C’è un posto a Hong Kong, dove la densità umana fino a pochi anni fa superava ogni immaginazione. Una città nella città, un alveare di cemento e lamiere chiamato Kowloon Walled City. In poco più di due ettari vivevano oltre 33.000 persone. Un record: 1 milione e 270mila abitanti per chilometro quadrato.
Nessun luogo sulla Terra è mai stato tanto stipato. Eppure non è sempre stato così. Nato come presidio militare della dinastia Qing, il fortino di Kowloon sopravvive alla colonizzazione britannica grazie a una svista diplomatica: formalmente cinese, ma di fatto terra di nessuno. Dopo la seconda guerra mondiale, migliaia di rifugiati si riversano fra le sue mura, approfittando del vuoto legale. E da lì in poi è anarchia.
Senza controlli, senza polizia, senza un criterio urbanistico, la città cinta da mura cresce in verticale: oltre 300 edifici attaccati uno all’altro, fino a 12 piani, spesso senza fondamenta né luce solare. La colonna sonora è il rombo degli aerei in arrivo o in partenza dal vicinissimo aeroporto di Hong Kong, il celebre Kai Tak Airport, noto per i suoi atterraggi mozzafiato tra i palazzi, che sarà chiuso nel 1998.

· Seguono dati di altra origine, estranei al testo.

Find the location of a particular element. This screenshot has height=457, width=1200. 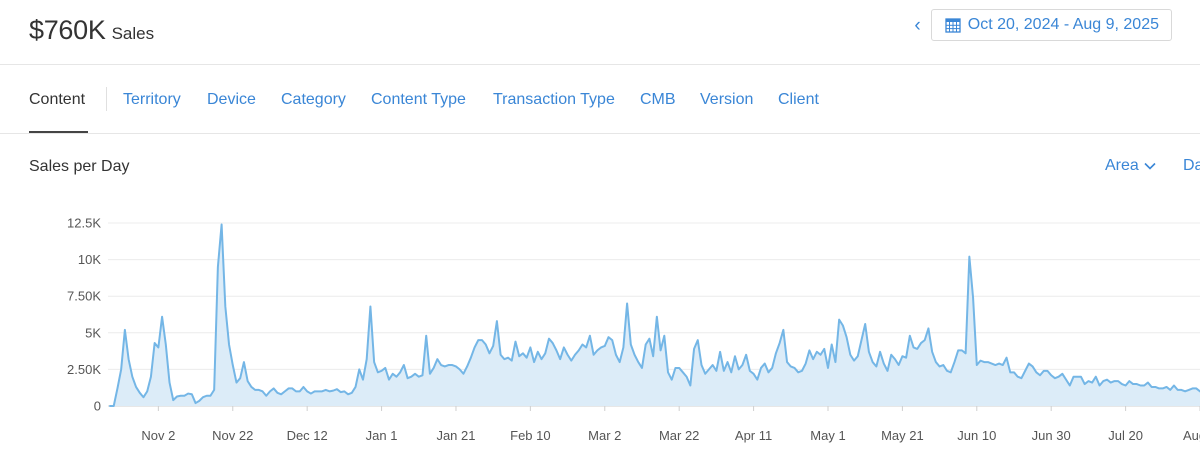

Dentro le mura, un labirinto di cunicoli, tubature colanti, scale anguste e cavi volanti. Al piano terra, traffici di ogni genere: oppio, gioco d’azzardo, bordelli, cliniche dentistiche abusive, fabbriche illegali di spaghetti e carta da sigarette. A governare, per un periodo, sono le Triadi. Poi, lentamente, anche in quel caos si formano equilibri, e perfino comunità: scuole, botteghe, templi, un piccolo sistema postale.
Ma la fama di “città dell’oscurità” – come la chiamano i locali – è ormai impossibile da cancellare. Negli anni Ottanta, con l’approssimarsi del ritorno di Hong Kong alla Cina, Londra e Pechino decidono di intervenire. Dopo lunghi negoziati e trasferimenti forzati, la demolizione parte nel 1993. Un anno dopo, della città murata non resta che polvere.
Oggi, al suo posto, c’è il Kowloon Walled City Park. Tranquillo, ordinato, attraversato da vialetti curati e padiglioni tradizionali. Qualcosa resta: la South Gate, la Yamen, frammenti di mura. E soprattutto le targhe coi nomi delle vecchie strade, come strani fantasmi di cemento.
Chi passeggia qui oggi non può neanche immaginare che, proprio sotto i suoi piedi, una volta vivevano come sardine 33.000 persone: gente come noi, con i suoi sogni, le sue paure, le sue speranze in un domani migliore soffocate in un'area grande come quattro campi di calcio.